Small-company stocks have been hot of late, but Parnassus Small-Cap Fund (symbol PARSX (opens in new tab)) has been even hotter. Over the past five years through November 19, Parnassus returned an annualized 8.9%, beating the Russell 2000 index of small-company stocks by an average of 6.0 percentage points per year and its category (stocks of small companies with a blend of growth and value attributes) by an average of 6.4 points per year. Veteran manager Jerome Dodson has done so by investing in small but strong companies that sell at value prices and meet his social screens.

Dodson begins by trying to determine the business value of a company, or what the business is worth regardless of the stock price. If the stock’s market capitalization (price times shares outstanding) is one-third or more below his estimate of the company’s value, he’ll consider adding it to the fund.

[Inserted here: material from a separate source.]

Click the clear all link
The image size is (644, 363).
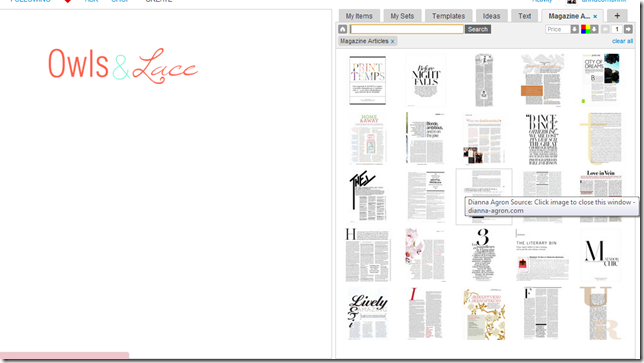(x=622, y=41)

But a cheap stock isn’t a value unless the company’s businesses are strong. So Dodson looks for firms that have sustainable competitive advantages and strong balance sheets, with low debt and a lot of cash. Strength also comes from being socially responsible, he believes. He says that if a company respects the environment and its employees, it’s less likely to be fined, face lawsuits or practice fraudulent accounting.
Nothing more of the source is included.